What is it?
Membrane air conditioning is a category of cooling technologies that utilizes hydrophilic (attracted to water) membranes to dehumidify air efficiently as part of a cooling system.
How does it work?
Warm, moist air enters the system and the water (in vapor form) in the air is pulled out in the membrane. A vacuum pump then pulls the water vapor out of the membrane to a condenser, where it is turned back into liquid water for evaporative cooling or use in a heat exchanger. No heat is added or removed during this process. Because the water is removed with the membrane, the cooling coil downstream does not have to reduce the air temperature to 55°F to make the air comfortable, reducing overall cooling energy, even once the vacuum pump and condenser energy are accounted for.
What are the most appropriate applications?

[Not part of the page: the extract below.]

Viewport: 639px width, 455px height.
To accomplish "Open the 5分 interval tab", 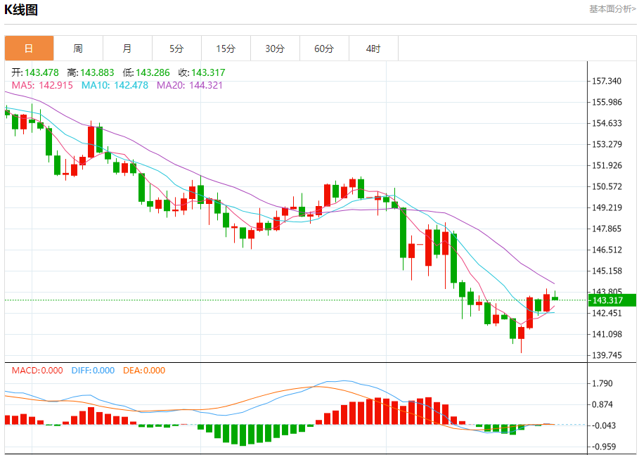I will [177, 49].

Any building where tight control of space humidity is not crucial can be a good fit. This technology is most effective when paired with evaporative cooling, so humidity levels may increase slightly compared to conventional systems.
What are the savings?
In a Midwestern climate, membrane-based systems combined with desiccants and/or condensers can improve cooling efficiencies by 20% (condenser) to 60% (desiccants) over typical vapor-compression systems.

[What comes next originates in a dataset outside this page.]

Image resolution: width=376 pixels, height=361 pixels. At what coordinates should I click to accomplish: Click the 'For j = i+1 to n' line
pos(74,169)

What are the non-energy benefits?
Membrane systems can recover water from the air and use that water to supply evaporative cooling systems, so they can produce significant water use savings in some cases.
What is the cost?
Costs are not available at this time, due to the small number of commercially-available products.
What is the status/availability of the technology?
This technology is still in the research phase, but a few commercial products are available, especially for use in data centers.
What kinds of incentives/programs are available?
Right now, this technology would be evaluated under Custom Rebate programs. Incentives will vary depending on customer specifics.